Task directions: State how many lines in the entries below hold the word "link", with nothing besides the number.

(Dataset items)

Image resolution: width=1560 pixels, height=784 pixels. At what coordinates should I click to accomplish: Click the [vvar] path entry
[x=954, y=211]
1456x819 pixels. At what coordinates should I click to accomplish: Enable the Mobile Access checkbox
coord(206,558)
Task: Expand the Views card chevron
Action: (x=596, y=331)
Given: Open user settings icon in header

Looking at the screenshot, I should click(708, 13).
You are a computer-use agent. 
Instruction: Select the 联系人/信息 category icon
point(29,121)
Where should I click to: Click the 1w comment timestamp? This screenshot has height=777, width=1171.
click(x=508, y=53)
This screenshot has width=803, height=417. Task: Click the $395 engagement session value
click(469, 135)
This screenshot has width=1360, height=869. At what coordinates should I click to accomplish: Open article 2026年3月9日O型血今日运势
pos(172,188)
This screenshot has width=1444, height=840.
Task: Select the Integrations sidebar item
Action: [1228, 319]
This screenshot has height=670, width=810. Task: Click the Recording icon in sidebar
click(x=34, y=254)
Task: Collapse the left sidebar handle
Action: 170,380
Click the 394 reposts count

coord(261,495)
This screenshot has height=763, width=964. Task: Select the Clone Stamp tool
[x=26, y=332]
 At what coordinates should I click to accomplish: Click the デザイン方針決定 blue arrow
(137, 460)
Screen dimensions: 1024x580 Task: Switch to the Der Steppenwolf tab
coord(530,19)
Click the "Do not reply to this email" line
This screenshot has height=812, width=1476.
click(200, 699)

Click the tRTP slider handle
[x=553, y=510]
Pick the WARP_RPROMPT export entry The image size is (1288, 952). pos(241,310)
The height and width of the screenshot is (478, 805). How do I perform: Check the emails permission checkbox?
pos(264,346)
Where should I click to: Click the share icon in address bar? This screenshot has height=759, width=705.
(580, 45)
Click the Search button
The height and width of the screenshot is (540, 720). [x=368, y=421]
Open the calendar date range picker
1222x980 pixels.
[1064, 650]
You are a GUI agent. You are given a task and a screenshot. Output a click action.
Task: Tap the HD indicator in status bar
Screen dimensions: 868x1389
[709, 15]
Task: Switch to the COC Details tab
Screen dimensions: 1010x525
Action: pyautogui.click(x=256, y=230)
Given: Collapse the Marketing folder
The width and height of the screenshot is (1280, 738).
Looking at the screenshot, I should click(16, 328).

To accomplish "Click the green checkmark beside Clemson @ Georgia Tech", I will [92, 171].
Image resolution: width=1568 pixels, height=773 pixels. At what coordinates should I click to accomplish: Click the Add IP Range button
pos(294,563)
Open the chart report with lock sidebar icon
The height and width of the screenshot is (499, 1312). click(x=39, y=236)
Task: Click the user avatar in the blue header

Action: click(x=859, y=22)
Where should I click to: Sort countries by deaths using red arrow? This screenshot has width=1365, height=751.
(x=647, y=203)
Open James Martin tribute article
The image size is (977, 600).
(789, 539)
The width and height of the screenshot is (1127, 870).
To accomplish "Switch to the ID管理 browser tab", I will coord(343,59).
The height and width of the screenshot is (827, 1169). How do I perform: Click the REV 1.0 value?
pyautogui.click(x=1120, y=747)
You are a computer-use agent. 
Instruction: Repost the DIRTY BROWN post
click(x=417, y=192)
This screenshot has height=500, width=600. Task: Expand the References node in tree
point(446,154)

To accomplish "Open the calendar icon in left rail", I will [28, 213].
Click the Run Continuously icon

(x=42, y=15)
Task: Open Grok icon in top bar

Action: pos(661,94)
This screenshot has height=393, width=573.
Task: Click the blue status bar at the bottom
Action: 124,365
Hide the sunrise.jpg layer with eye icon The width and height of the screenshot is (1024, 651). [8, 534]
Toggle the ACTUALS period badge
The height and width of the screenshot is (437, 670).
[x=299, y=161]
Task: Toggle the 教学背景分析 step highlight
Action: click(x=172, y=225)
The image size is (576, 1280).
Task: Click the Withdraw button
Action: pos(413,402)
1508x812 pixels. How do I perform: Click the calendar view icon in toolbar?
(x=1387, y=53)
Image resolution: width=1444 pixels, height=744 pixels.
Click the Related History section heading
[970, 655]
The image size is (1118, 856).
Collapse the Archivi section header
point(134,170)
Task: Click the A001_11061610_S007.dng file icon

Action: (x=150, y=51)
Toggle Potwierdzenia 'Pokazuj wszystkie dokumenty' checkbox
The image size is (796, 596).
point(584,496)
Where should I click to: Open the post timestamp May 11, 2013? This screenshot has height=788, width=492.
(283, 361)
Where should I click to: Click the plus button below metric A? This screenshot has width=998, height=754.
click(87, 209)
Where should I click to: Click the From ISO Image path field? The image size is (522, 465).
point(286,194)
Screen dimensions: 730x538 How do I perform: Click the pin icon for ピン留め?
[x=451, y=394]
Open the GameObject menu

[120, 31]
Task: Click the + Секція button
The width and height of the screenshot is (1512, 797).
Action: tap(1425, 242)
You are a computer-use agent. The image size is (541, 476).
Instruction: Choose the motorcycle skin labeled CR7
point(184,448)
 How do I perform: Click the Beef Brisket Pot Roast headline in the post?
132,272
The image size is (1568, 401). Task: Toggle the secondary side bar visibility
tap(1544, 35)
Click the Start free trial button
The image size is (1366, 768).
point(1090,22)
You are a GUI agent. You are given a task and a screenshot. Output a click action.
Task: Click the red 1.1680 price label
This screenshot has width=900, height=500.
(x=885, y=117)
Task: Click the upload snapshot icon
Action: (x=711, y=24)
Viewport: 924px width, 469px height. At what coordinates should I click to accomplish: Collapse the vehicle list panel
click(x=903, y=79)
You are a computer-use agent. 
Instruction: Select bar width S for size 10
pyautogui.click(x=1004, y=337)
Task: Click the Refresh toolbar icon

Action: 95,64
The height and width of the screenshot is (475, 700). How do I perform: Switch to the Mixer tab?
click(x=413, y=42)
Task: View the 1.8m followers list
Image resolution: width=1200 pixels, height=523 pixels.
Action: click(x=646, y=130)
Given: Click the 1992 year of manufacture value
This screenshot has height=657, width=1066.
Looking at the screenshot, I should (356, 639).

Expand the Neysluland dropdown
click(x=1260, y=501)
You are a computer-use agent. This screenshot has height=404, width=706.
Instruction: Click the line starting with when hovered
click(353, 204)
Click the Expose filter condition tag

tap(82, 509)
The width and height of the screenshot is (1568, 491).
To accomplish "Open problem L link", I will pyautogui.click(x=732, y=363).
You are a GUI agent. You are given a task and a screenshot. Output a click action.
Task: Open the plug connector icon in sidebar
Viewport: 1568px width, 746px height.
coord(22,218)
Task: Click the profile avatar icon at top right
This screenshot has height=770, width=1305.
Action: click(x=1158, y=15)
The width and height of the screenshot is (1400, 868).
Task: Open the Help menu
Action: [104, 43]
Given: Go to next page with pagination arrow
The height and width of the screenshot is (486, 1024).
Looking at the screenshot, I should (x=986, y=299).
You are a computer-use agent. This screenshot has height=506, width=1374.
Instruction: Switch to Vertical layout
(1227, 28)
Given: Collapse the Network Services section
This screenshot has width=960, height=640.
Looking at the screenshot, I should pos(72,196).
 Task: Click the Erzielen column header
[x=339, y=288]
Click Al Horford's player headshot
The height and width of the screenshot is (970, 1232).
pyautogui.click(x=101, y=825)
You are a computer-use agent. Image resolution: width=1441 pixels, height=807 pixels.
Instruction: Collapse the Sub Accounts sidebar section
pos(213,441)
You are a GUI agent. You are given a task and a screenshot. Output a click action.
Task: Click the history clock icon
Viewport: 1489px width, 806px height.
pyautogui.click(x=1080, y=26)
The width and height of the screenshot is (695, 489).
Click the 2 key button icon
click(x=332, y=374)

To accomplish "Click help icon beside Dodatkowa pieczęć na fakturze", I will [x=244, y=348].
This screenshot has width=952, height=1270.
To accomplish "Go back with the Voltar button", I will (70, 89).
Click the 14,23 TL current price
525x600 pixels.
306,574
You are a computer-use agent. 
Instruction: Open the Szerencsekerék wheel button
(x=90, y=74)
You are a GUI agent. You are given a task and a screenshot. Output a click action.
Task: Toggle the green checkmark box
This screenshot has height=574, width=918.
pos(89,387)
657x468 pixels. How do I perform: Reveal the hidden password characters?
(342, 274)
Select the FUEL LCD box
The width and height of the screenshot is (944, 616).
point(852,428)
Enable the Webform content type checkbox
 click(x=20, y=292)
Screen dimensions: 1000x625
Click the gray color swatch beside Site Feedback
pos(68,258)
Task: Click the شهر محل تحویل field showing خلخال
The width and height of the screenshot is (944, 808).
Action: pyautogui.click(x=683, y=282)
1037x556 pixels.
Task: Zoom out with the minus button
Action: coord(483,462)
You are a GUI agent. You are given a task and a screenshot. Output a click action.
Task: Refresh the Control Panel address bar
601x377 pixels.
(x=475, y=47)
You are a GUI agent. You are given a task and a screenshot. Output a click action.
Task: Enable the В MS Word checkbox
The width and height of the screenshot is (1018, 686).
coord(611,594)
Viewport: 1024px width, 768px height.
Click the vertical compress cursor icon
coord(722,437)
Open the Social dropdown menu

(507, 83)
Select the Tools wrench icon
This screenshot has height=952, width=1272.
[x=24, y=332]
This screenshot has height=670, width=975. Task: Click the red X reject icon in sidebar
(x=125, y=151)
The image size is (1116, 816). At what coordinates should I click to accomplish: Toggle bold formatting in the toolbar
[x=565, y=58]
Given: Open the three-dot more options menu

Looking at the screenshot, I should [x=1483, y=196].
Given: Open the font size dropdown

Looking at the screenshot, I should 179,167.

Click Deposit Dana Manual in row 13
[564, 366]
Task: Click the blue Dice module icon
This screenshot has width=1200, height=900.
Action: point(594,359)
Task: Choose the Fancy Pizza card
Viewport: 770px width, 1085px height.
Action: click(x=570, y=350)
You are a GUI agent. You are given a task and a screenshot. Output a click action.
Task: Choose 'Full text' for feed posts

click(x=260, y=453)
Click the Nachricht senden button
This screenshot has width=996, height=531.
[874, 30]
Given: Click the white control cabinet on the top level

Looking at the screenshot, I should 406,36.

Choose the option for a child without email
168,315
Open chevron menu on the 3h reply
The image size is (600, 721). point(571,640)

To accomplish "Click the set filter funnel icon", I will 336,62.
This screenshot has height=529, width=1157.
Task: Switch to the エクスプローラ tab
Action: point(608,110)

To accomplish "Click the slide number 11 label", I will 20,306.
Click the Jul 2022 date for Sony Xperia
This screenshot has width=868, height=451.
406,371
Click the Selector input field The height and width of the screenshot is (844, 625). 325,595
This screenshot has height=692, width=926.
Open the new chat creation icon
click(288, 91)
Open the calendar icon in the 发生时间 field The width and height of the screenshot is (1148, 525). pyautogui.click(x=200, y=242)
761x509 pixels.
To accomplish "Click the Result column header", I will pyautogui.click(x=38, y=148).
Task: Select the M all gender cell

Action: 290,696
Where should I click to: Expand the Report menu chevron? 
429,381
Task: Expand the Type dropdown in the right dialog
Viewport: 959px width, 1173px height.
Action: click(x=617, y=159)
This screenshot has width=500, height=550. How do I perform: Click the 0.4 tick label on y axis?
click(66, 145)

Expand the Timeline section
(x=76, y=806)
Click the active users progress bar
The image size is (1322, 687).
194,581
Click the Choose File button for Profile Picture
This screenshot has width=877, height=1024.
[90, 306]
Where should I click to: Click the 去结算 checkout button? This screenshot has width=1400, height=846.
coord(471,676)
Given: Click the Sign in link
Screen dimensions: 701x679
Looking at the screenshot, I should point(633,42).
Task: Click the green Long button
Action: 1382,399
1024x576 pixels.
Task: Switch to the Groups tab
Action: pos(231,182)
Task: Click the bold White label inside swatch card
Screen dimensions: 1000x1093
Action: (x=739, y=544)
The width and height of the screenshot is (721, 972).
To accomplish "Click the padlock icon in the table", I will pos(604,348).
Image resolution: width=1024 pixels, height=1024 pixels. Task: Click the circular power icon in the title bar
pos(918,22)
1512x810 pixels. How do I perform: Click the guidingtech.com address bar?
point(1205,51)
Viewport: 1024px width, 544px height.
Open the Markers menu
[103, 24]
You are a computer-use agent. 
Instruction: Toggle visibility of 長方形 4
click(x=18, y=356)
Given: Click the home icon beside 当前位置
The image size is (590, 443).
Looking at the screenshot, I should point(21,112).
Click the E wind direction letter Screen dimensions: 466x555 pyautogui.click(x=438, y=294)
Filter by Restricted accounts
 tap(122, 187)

Answer to this exercise: 2